They build on the earlier chapters of the project, which leaned more on the evidential, the documentary. In Remnants and Requiem [images 4 & 5], I investigated the traces of the Malayan war in the land, objects, and bodies that remained—or went into exile—through making evocative landscape photographs, and a counter-archive comprising still life pictures of left-behind artefacts as well as revolutionary songs the leftist veterans still remember or have forgotten.[image 6] In the work which followed, Interventions, I looked at the entire collection of photographs on the Malayan war in the British Imperial War Museum. I then created a new work reinterpreting them, asking questions of what makes an archive, who is foregrounded or left out, and how all that governs the public memory of a war. Making in-camera collages merging verso and recto of the archival prints, I revealed the indexing within the colonial archive and made new compositions suggesting different, perhaps resistant, readings.[20][image 7]
All these threads, documentary and speculative, culminated in a theatre performance [image 8] I have since developed from the project. Over the course of an hour-long monologue, in which I perform as myself, the narrative shifts modes of my persona: as an artist, a researcher, a granddaughter/daughter/niece, and a mother.
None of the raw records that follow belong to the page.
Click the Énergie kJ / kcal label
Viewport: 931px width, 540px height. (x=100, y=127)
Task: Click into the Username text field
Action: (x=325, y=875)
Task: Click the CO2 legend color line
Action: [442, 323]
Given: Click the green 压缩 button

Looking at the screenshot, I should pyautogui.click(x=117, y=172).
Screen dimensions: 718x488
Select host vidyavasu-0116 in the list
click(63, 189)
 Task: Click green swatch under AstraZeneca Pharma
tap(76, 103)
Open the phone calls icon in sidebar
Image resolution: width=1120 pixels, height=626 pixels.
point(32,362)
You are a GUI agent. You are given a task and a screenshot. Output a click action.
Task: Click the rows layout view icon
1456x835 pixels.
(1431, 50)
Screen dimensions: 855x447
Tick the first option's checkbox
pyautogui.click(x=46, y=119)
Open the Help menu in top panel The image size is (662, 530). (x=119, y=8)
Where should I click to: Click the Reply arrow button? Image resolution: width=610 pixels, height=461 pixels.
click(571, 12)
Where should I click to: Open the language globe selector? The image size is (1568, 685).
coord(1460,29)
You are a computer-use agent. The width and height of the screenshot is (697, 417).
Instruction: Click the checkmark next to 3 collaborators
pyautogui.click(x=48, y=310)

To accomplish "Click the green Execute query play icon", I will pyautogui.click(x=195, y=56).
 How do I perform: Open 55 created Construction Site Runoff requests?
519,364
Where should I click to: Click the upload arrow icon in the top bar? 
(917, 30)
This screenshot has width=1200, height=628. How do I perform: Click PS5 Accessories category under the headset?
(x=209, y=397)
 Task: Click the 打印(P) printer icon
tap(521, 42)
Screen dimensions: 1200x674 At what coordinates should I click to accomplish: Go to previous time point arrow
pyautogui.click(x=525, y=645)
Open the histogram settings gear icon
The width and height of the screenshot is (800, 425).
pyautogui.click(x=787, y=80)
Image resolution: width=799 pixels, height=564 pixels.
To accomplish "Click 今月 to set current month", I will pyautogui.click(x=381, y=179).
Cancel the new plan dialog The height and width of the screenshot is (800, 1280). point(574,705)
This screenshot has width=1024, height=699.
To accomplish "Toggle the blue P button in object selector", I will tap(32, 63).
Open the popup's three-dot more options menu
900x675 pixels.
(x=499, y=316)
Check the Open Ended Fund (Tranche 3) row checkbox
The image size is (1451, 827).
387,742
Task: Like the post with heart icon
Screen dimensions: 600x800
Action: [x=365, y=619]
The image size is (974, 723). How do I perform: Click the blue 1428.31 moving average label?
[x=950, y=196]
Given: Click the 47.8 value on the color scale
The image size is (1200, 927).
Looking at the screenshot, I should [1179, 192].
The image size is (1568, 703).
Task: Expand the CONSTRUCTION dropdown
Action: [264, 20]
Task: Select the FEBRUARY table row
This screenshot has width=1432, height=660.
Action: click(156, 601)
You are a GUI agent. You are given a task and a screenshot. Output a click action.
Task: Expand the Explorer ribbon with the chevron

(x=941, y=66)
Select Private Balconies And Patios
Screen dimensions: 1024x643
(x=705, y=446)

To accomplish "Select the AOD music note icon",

It brings to the stage my contemplations around the imprints of time and history, and the workings of trans-generational memory and inheritance. The multimedia performance, developed from an earlier lecture performance,[21] is anchored by projections of my visual work—there are multiple screens on pulleys and the whole floor is a projection surface, too—as well as a soundscape created by percussionist Cheryl Ong.[22] In a sort of duet, the story unfolds and remains unresolved. The frame of a lightbox is a motif through the piece, as are large sheets of paper, which become projection surfaces, alluding to my work in the archives and my unending search. In the closing scene, I am amid a sea of pieces of white paper laid across the stage. They are at first a projection surface where fragments of all the archives I have looked at as well as created flash across in rapid succession in an almost-algorithmic sequence. Then they go blank and become a pristine, bright canvas, a blank slate. With a marker in hand, I crawl all over the floor and write a seemingly-infinite series of clauses that could follow ‘one day we’ll understand…’:
‘that traces remain in land and bodies
the harms of off-shoring unwanted peoples
that colonial practices continue
that some crimes will never be brought to justice
that memory is slippery and histories are governed
that our past shapes us in ways we acknowledge and not
that heartbreak mingled with anger and fear for the rest of her life
the personal costs of war
that some choose to remain silent
that there are pieces of the past we will never know
that things are not black or white
that there are presences we cannot see or speak about
that choices come with consequences
that things come around…’[23]
The lights go out.
In a decade of working on the memory of the Malayan war, I’ve come to see that it, like many other conflicts from the Cold War or earlier, is now beyond juridical and political accounting.[24] In such cases, art might be a key—if the only possible—path now for some sort of restitution or repair.[25] And as Hartman suggests, when the loss is too great and the archival gaps too grave, stories might be a form of reparations.[26] Even as some of us[27] work to thicken the historical record, to counter archive, and complicate the official historiography around the Malayan war and that of others, we can only strive for an assemblage of fragments that remain or conjure into the gaps in the archive.[28] With time, I’m less interested in being mired in the colonial representations and trying to resignify them. Using the ‘master’s tools to dismantle the master’s house’[29] remains a noble task but is perhaps ultimately futile. As an artist and a mother, what preoccupies me now are questions of futurity and inheritance, which require other forms of transposition and transformation, as pathways out of the past—and perhaps the present.[image 9]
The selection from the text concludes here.